- Developer: Original Fire Games
- Publisher: Square Enix Collective
- Composer: Pascal Michael Stiefel
- Engine: Unity
- Platforms: Microsoft Windows; Xbox One; PlayStation 4; Nintendo Switch;
- Release: Windows, Xbox One October 12, 2021 PlayStation 4 January 27, 2022 Nintendo Switch June 21, 2023
- Genre: Racing
- Modes: Single-player, Multiplayer

= Circuit Superstars =

2021 video game

Circuit Superstars is a racing video game developed by Original Fire Games and published by Square Enix Collective.

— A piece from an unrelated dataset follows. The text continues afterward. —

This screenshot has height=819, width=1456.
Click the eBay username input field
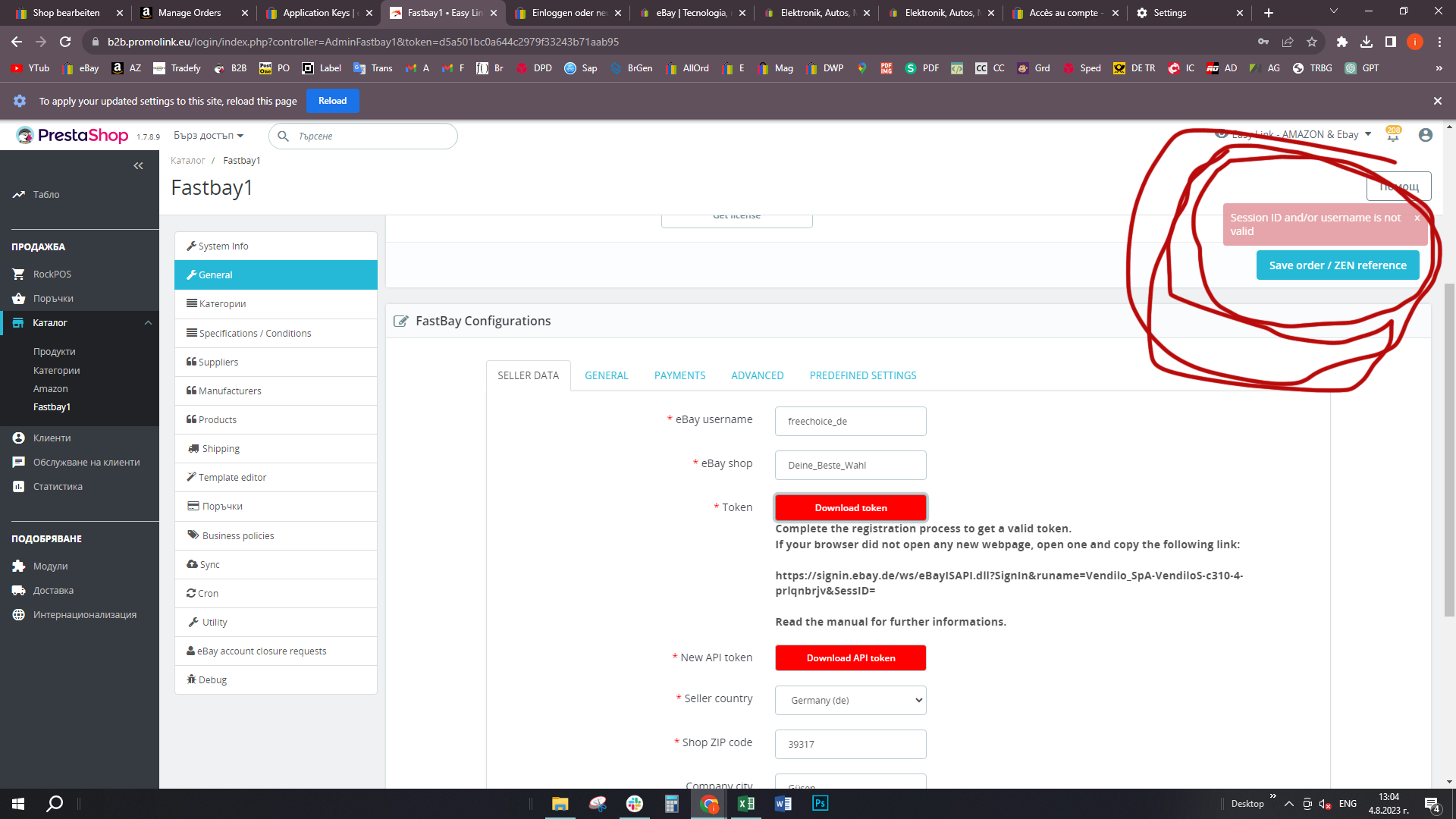pos(850,421)
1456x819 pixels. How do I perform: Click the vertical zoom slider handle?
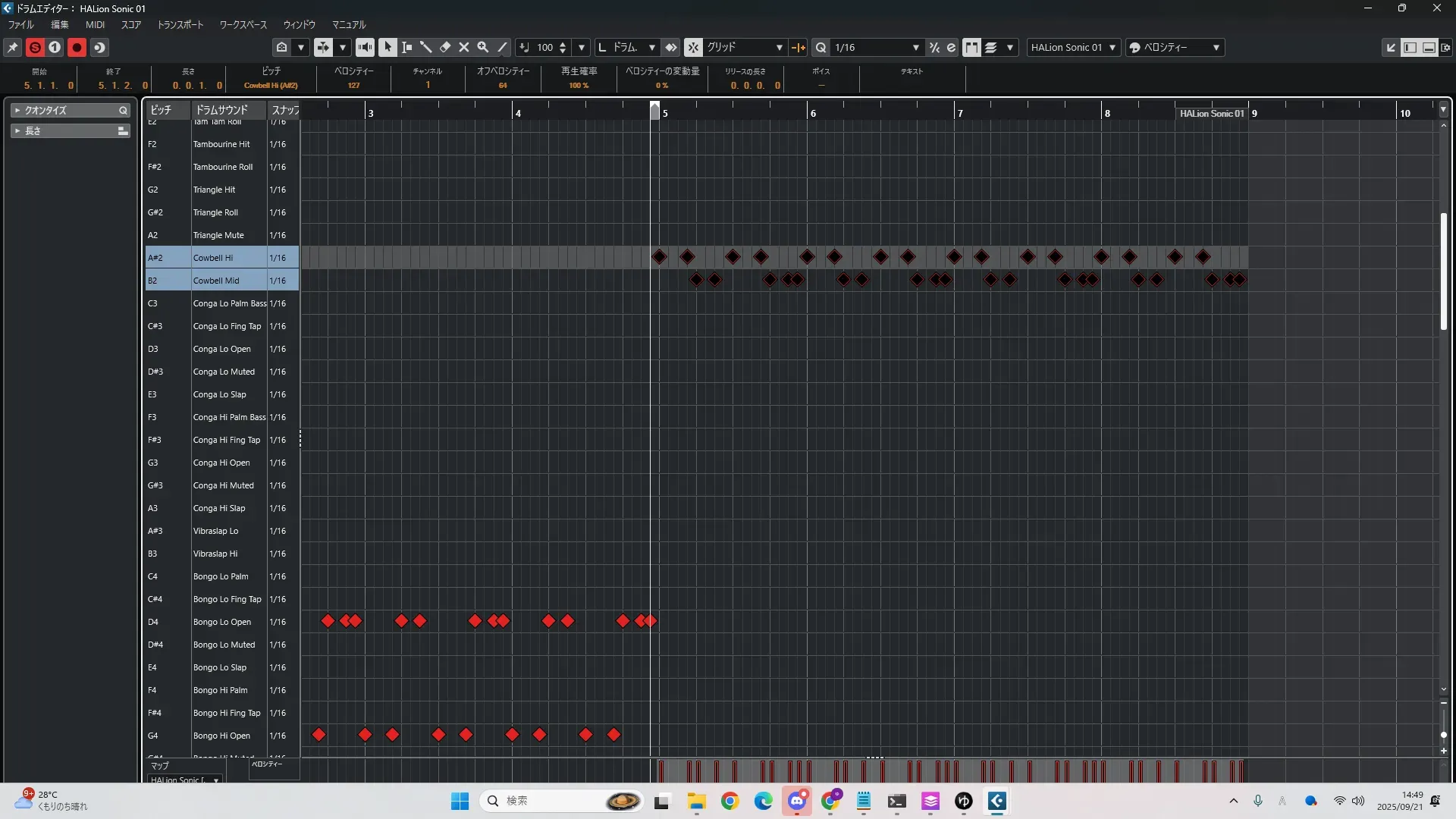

The early access version was launched for Windows via Steam on March 5, 2021, and the game fully released on Windows and Xbox One on October 12, 2021. The game released for PlayStation 4 on January 27, 2022, and was released on June 21, 2023 on Nintendo Switch. The game features tracks and vehicles from numerous eras of motorsport.

==Gameplay==
Circuit Superstars is a top-down racing game where one to twelve drivers compete in single races or tournaments. Players may choose to race against AI drivers offline or against human players online. The game supports split screen gameplay for one to four players in both online and offline modes.

The game blends the arcade racing genre with realistic driving physics. Players drive vehicles that interact realistically with different driving surfaces and they must account for fuel, tire wear, and vehicle damage in order to drive effectively. The game features a unique pit stop system that gives players full control over their vehicle in the pit lane, allowing for strategies such as exiting early to beat other players back onto the track.

In the in-game garage, players can customize the liveries of their vehicles and driver. The game features a progression system that rewards players with cosmetic items as they level up.